[TRY IT] Reproduce the passage of the grant summary below that lies between "Award Date:  June" and "non-Hispanic white children.", inclusive, keeping every word unchanged.

[SELECTED EXTRACT]
•••••

Funding Agency: National Institute on Minority Health and Health Disparities (NIMHD), National Institutes of Health

Award Date:  June 10, 2019

Amount: $3,341,989 (total costs) over 5 years

Principal Investigator: Linda A. Teplin

More than 2.2 million people—disproportionately racial/ethnic minorities—are incarcerated in the U.S.  More than half of males and nearly 2/3 of females in prison have children.  Racial/ethnic disparities prevail: 1 in 9 African American children and 1 in 28 Hispanic children have a parent in prison compared with 1 in 56 non-Hispanic white children. 

Incarceration, whether or not it occurs during the child’s lifetime, may disrupt families, alienate loved ones, and limit opportunities for employment, public housing, college admission, public aid, and some occupations, leading to poverty and residential instability.  Incarceration during the child’s lifetime may have direct consequences for the child: a new caregiver, moving homes, changing schools, or placement in foster care. 

This study will leverage data already collected in the Northwestern Juvenile Project (NJP) to conduct the first comprehensive prospective study of the collateral consequences of parents’ incarcerations on their adolescent children. Begun in the mid-1990s, the NJP is a large-scale longitudinal study of mental health needs and outcomes of youth after detention.  Many of our participants (G1), now median age 36, have children of their own, with whom we have maintained contact since 2002.  We will study 466 families with children (G2) ages 10 to 17 years, a critical developmental period for problem behaviors.

•••••

[DATASET RECORDS]

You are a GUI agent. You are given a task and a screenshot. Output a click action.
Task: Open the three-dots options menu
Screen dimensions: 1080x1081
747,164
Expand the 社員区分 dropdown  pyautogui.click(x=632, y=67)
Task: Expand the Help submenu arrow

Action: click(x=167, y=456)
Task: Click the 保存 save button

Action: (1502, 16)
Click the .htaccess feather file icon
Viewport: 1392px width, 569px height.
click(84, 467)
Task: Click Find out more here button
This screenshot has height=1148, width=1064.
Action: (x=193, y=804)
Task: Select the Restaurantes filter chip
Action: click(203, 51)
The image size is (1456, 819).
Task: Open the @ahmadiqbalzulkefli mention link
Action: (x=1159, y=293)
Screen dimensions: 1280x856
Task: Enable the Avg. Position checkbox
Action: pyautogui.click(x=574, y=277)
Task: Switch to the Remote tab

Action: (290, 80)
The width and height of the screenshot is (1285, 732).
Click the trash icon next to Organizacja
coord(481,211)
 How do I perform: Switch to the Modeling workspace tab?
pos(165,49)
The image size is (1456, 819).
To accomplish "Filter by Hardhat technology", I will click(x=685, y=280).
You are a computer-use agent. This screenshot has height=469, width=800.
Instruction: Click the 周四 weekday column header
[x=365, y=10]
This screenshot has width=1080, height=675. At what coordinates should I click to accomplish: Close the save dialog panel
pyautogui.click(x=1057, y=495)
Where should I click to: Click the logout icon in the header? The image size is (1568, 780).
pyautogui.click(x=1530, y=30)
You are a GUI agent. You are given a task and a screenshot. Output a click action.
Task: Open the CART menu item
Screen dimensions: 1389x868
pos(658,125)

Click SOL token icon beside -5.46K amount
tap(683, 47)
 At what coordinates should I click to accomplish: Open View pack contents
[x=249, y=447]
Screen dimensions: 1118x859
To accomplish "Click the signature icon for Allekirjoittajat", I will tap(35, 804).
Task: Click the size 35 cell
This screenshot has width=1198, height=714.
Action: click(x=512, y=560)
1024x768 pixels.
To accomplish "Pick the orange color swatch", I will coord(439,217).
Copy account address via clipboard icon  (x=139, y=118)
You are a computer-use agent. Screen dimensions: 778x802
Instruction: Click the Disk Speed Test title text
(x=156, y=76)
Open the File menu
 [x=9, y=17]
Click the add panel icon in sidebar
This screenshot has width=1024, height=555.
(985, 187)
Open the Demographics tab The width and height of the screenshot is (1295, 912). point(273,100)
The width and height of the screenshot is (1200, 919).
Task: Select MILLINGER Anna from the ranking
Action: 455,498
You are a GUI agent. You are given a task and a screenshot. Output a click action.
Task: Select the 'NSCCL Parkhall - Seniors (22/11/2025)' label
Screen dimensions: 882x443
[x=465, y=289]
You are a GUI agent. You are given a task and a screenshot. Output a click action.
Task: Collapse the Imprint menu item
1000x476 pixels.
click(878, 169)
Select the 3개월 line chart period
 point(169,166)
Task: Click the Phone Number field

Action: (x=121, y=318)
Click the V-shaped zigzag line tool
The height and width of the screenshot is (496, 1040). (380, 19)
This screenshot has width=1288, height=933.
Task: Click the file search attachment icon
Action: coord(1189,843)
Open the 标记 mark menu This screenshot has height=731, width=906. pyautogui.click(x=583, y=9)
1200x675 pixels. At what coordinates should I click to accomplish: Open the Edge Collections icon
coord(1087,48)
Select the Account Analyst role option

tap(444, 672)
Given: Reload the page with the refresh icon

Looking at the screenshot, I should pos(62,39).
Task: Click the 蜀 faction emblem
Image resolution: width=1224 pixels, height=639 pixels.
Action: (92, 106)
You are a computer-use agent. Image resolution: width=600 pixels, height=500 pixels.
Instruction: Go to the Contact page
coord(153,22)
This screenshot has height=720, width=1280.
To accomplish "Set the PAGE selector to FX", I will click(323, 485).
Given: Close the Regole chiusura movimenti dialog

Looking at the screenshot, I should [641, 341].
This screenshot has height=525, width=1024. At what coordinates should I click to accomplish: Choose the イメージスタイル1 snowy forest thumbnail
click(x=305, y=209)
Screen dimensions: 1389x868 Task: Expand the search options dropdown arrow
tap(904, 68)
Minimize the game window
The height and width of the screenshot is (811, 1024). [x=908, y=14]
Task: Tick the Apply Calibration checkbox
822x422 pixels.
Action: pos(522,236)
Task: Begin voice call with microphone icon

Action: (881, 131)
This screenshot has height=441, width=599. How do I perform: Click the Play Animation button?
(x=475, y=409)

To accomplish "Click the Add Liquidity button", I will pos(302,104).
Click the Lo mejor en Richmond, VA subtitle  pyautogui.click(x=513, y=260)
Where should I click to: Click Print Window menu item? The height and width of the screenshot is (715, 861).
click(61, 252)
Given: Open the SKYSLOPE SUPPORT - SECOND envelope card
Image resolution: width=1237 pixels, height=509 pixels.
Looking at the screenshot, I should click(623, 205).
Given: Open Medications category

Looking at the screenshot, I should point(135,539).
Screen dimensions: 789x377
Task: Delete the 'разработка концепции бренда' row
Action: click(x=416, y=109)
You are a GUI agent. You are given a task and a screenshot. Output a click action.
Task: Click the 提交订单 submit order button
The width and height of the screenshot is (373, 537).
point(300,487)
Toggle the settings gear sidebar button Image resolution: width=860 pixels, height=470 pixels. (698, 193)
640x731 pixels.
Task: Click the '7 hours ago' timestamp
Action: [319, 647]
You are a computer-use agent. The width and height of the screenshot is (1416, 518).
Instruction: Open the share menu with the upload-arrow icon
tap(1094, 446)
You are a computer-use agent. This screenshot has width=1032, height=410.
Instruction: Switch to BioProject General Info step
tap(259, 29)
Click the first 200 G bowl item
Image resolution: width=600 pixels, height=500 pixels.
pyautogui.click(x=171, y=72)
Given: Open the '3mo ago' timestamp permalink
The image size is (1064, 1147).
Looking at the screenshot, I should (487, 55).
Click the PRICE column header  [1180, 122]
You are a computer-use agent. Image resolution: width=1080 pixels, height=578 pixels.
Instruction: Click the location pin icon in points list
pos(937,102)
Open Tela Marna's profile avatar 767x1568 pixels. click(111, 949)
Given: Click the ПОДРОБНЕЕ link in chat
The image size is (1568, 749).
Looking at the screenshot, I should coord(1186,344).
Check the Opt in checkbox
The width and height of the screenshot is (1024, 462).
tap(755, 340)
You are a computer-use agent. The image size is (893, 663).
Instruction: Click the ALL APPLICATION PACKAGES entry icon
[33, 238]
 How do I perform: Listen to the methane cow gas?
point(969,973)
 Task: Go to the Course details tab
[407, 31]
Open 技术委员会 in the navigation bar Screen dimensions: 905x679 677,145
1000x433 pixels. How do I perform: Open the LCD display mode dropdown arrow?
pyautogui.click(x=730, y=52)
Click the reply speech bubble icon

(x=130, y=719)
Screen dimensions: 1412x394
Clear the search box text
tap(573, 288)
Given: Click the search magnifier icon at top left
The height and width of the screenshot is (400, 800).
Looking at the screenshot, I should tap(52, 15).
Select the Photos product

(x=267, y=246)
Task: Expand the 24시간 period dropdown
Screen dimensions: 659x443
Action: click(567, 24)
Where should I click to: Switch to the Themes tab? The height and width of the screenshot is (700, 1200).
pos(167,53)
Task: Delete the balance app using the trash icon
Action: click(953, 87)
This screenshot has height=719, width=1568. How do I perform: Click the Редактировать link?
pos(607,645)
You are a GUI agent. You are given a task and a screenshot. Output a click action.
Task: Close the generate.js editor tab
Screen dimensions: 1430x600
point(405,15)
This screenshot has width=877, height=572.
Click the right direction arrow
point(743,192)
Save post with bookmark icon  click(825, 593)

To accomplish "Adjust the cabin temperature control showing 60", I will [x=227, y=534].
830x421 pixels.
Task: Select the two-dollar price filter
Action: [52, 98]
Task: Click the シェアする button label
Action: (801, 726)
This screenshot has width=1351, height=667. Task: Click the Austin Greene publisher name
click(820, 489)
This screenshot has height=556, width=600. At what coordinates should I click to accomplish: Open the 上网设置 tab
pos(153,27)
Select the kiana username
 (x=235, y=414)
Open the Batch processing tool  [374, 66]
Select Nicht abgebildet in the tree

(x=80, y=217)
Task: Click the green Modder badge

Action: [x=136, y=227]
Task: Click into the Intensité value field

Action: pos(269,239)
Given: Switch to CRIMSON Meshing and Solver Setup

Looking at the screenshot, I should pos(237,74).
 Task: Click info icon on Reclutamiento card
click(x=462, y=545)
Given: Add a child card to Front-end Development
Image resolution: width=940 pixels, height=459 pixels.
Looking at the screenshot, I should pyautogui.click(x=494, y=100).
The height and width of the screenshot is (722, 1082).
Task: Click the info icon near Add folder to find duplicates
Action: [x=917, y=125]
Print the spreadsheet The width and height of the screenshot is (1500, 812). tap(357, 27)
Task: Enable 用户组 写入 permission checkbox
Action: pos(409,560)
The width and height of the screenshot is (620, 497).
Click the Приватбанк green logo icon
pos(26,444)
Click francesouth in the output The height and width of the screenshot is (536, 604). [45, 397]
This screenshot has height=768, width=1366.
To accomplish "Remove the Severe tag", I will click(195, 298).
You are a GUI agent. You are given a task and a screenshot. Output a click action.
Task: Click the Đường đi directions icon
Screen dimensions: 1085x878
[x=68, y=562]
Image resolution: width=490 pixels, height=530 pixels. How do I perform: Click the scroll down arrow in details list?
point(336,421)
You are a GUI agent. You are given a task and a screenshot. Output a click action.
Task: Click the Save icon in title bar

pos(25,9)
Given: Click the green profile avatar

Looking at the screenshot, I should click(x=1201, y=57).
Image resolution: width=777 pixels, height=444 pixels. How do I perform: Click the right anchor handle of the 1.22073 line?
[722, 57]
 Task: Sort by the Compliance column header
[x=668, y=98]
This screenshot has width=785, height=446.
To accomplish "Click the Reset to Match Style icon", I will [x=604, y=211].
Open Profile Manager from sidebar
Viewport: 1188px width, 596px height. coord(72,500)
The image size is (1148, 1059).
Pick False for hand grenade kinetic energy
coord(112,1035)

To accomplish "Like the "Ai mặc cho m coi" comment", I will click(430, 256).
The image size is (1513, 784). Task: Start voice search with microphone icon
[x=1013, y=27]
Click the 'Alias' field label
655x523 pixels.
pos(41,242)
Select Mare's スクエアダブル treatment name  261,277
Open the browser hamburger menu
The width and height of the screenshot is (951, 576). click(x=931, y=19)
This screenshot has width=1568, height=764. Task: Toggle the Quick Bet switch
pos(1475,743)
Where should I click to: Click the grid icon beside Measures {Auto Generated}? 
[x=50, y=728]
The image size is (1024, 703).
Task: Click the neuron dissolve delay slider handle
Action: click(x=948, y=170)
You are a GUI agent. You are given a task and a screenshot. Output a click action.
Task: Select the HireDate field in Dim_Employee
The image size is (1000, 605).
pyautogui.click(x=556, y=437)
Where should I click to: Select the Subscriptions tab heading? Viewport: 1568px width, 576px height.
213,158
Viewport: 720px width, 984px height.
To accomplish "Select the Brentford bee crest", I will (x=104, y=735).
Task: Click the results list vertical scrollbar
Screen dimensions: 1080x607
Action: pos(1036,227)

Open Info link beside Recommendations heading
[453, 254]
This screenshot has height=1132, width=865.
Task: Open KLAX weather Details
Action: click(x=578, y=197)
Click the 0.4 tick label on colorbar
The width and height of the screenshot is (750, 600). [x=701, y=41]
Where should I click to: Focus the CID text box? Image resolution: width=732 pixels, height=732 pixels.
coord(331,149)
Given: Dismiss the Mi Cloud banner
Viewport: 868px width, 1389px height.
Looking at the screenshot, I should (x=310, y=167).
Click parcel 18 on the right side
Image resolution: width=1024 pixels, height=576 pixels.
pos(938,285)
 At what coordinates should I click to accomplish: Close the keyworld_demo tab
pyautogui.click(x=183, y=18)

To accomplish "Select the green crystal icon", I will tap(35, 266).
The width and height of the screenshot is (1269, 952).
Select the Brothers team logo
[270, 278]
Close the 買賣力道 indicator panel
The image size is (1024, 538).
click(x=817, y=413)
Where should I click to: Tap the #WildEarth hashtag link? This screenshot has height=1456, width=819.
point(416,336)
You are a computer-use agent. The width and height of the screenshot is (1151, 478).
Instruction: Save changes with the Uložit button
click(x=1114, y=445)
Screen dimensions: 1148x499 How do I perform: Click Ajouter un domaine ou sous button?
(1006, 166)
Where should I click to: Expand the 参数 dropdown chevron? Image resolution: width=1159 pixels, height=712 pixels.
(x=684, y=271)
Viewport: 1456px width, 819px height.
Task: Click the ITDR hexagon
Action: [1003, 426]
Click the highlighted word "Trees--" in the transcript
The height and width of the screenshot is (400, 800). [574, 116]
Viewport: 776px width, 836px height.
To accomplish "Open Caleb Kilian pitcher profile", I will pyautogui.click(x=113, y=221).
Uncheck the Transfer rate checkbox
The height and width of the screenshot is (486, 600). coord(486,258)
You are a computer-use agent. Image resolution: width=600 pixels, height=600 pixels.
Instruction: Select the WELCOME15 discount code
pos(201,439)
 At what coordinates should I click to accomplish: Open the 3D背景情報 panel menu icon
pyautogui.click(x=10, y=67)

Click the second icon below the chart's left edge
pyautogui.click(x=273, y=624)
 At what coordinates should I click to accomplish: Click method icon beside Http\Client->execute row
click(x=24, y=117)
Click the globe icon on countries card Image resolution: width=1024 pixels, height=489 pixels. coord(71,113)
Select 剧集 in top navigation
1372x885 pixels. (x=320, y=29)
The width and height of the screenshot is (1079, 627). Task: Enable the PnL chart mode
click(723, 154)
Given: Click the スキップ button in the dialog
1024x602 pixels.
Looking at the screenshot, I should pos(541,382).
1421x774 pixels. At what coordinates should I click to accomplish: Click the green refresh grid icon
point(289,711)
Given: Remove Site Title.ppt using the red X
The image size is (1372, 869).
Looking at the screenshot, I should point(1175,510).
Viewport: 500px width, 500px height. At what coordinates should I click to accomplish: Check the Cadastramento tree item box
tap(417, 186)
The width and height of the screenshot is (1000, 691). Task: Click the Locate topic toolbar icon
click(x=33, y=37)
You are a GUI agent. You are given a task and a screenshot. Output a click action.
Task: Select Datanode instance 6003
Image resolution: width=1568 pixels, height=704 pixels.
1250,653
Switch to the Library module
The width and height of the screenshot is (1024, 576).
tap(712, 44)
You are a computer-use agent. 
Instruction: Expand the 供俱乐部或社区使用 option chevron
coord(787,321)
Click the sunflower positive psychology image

•••••

[WRITTEN RESPONSE]
Award Date:  June 10, 2019

Amount: $3,341,989 (total costs) over 5 years

Principal Investigator: Linda A. Teplin

More than 2.2 million people—disproportionately racial/ethnic minorities—are incarcerated in the U.S.  More than half of males and nearly 2/3 of females in prison have children.  Racial/ethnic disparities prevail: 1 in 9 African American children and 1 in 28 Hispanic children have a parent in prison compared with 1 in 56 non-Hispanic white children.